Bien vu. L'exigence intellectuelle, c'est trop fatigant. Et tous ceux qui se gargarisent d'enfin-dire-tout-haut-ce-que-tout-le-monde-pense-tout-bas sont déjà très fatigués. Mais pour d'autres motifs, hélas.

Anthropiques a dit…

"Sans vouloir faire parler le grand homme depuis sa dernière demeure, je ne peux m'empêcher de penser qu'il aurait sans doute lancer à l'époque actuelle quelques unes des critiques dont il avait le secret."

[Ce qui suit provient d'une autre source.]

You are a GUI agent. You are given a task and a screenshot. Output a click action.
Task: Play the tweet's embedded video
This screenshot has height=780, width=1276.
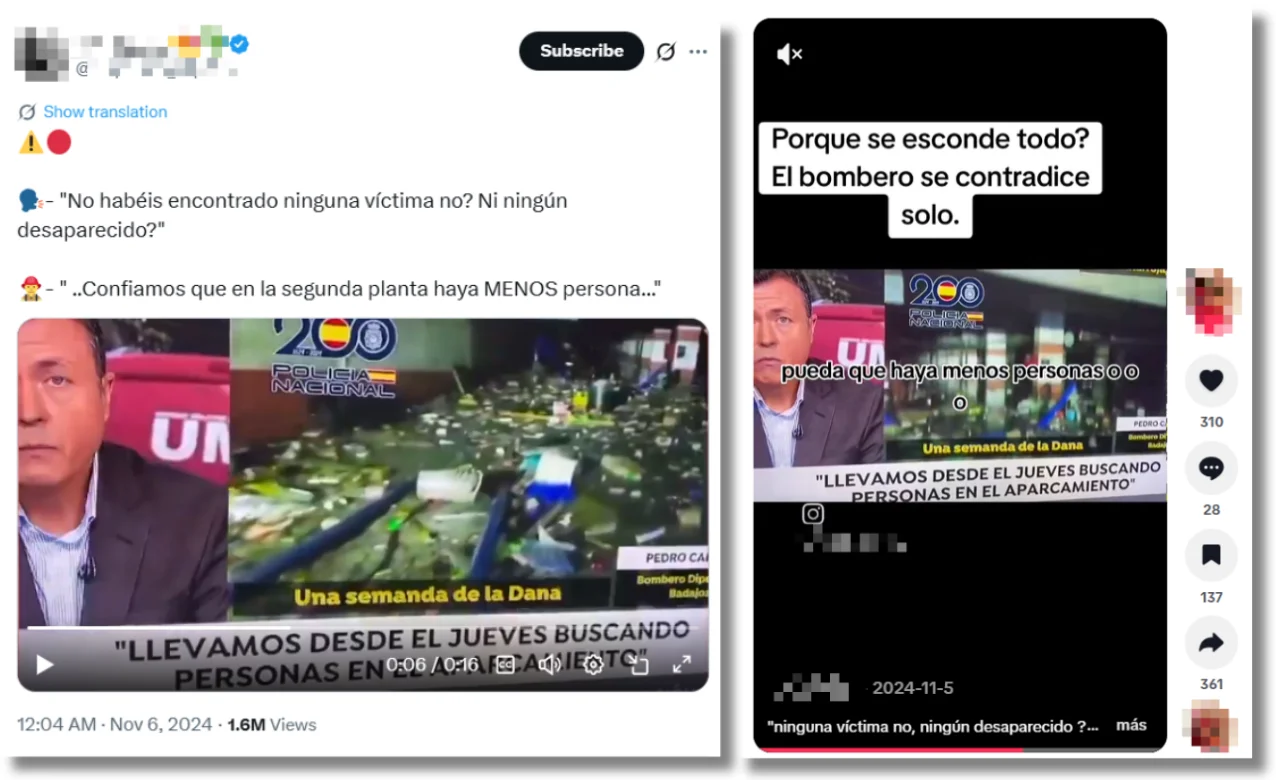pyautogui.click(x=44, y=664)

Sans doute, mais reste à savoir à qui auraient été adressées ces critiques et quel aurait été leur contenu ! Max Weber a en effet toujours soutenu une politique de puissance de la nation allemande. L'idée nationale et plus particulièrement l'idée nationale allemande était pour lui le principe suprême de l'action politique. Il est resté toute sa vie favorable à une politique d'expansion impérialiste, idée qu'il exprimait d'ailleurs avec une certaine brutalité, même pour l'époque (voir sa leçon inaugurale de Fribourg en 1895 ou son texte sur la Bourse à la même époque). Son nationalisme, certes, n'avait rien d'antisémite ; ce n'était pas non plus un nationalisme mythique, à base ethnique ou linguistique (contrairement à celui de Herder) ; c'était celui d'un libéral-démocrate (Weber se sentait très proche des Cadets russes par exemple) ; mais ça ne faisait pas de lui un homme de gauche, ce qui choquerait sans doute bien des sociologues aujourd'hui pour lesquels il semble aller de soi que la sociologie est "de gauche" et doit aller "toujours plus loin" dans la défense d'une politique "de gauche".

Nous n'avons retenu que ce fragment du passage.